* [RECORD EXTRACTS]
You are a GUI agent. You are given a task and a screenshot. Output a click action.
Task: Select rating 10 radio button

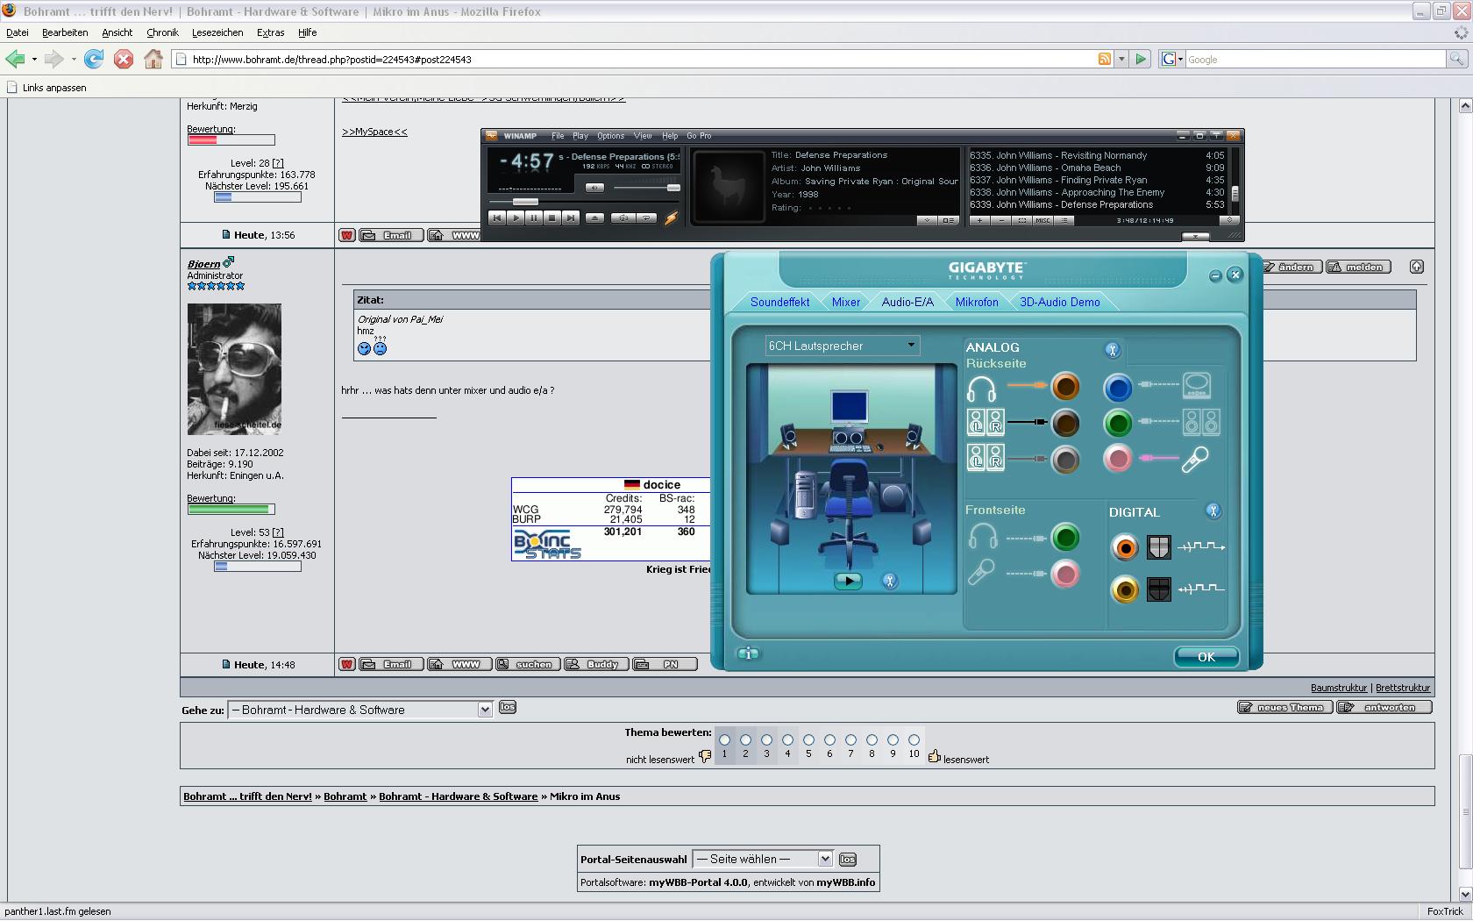[914, 740]

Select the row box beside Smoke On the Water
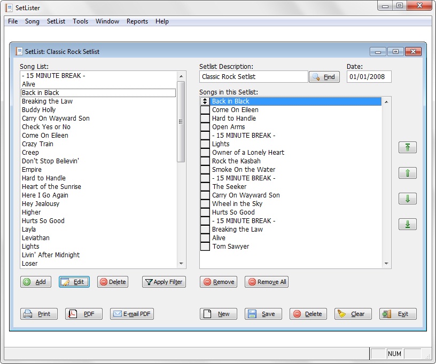205,170
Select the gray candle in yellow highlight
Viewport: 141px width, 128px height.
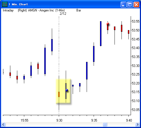66,91

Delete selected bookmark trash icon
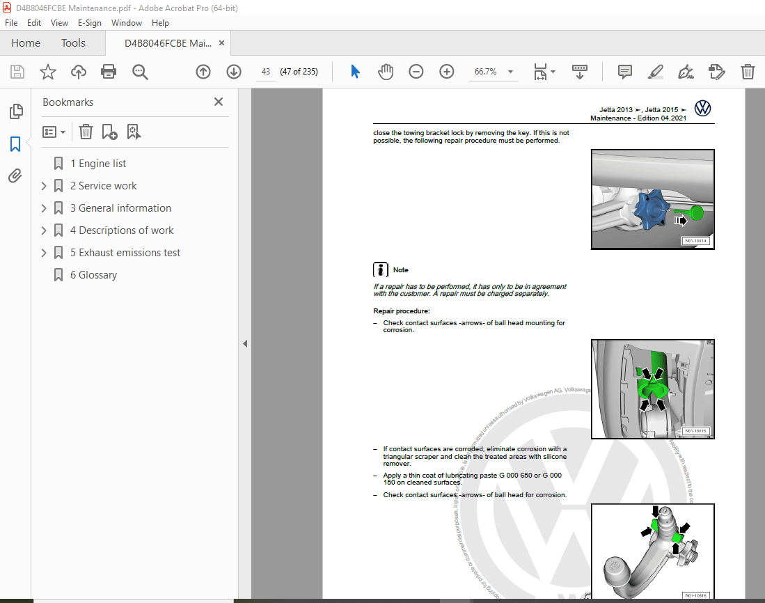point(86,132)
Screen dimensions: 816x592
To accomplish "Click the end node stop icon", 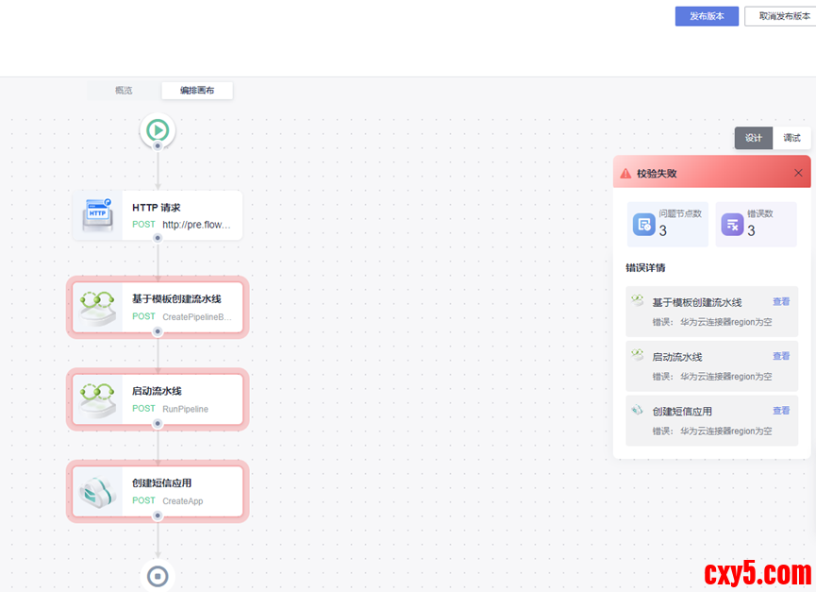I will pyautogui.click(x=158, y=575).
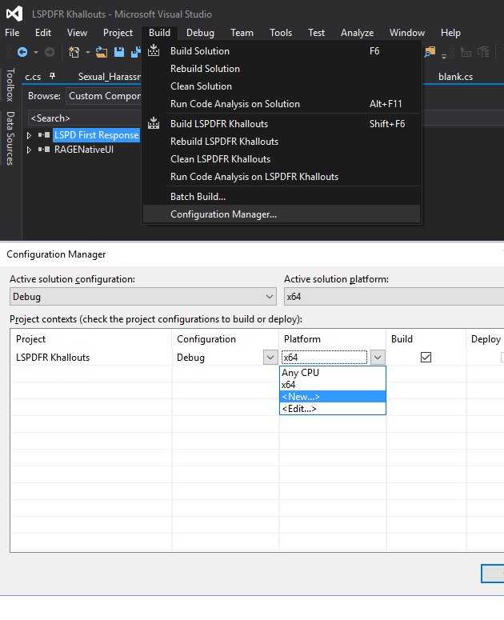Switch to the blank.cs tab
Image resolution: width=504 pixels, height=620 pixels.
455,77

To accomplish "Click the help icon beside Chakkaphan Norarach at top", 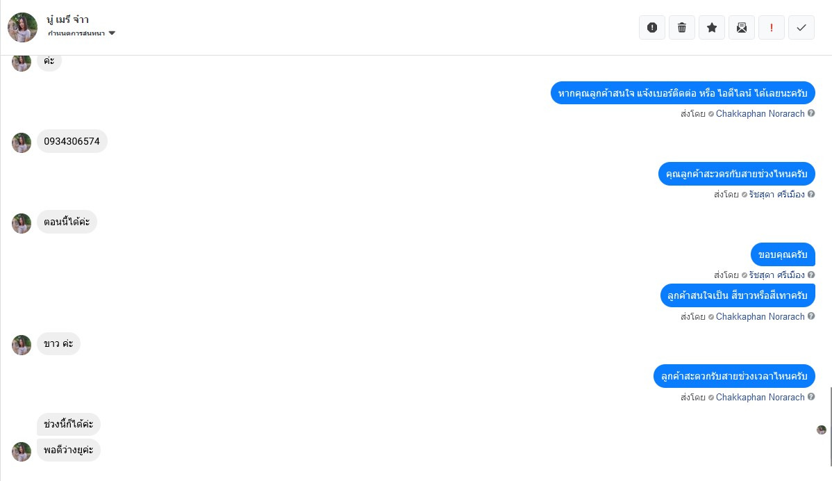I will (x=810, y=113).
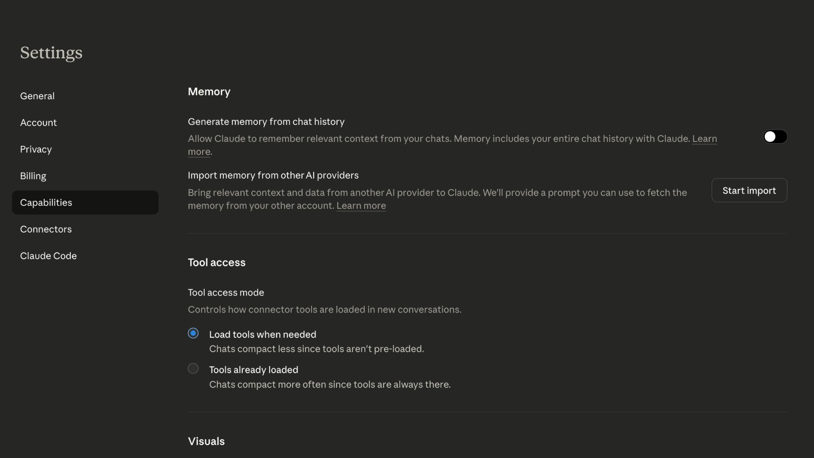The width and height of the screenshot is (814, 458).
Task: Click the Memory section heading
Action: [209, 92]
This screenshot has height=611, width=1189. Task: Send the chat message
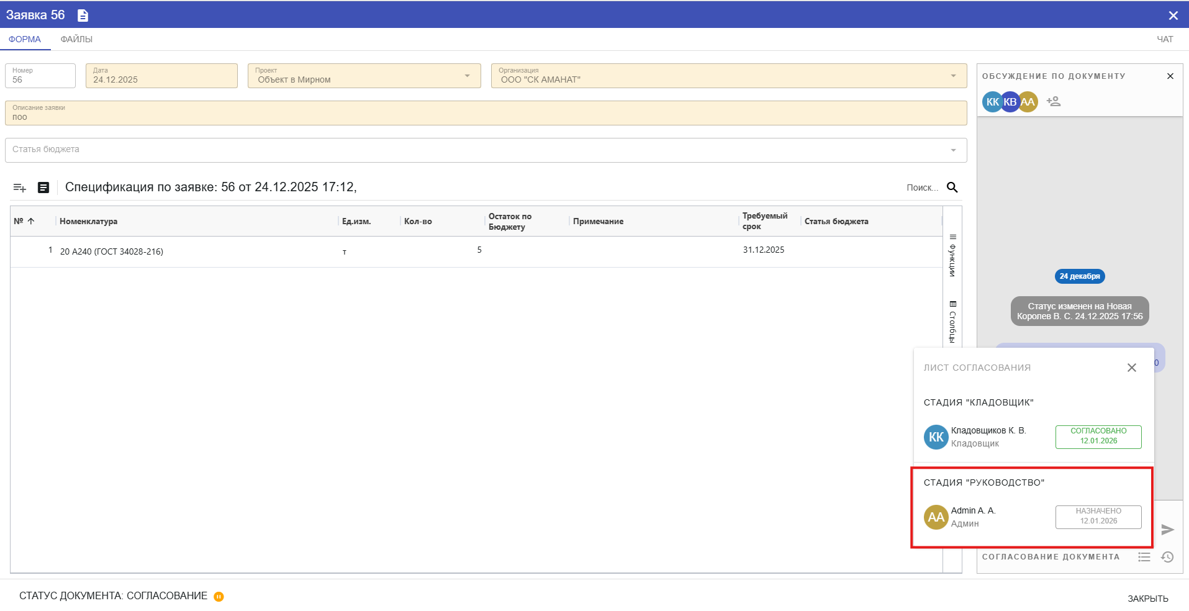[x=1167, y=530]
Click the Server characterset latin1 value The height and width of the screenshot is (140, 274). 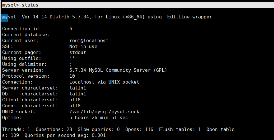point(77,88)
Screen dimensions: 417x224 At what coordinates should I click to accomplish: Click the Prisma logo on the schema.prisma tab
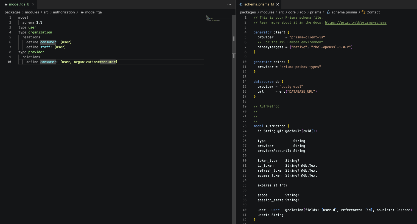240,4
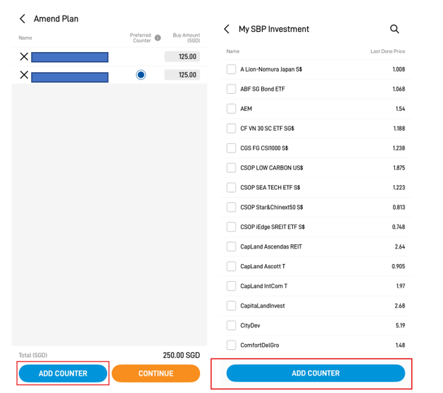Image resolution: width=443 pixels, height=393 pixels.
Task: Click ADD COUNTER on Amend Plan screen
Action: [x=63, y=373]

* [WHAT TO PRODUCE]
Restate the lines above from the one containing "Select the row box beside Smoke On the Water" through the one containing "Screen dimensions: 816x592", inclusive, exactly and without pictures.

* [ANSWER FOR THIS EXERCISE]
Select the row box beside Smoke On the Water
205,170
Select the gray candle in yellow highlight
Viewport: 141px width, 128px height.
66,91

Delete selected bookmark trash icon
point(86,132)
Screen dimensions: 816x592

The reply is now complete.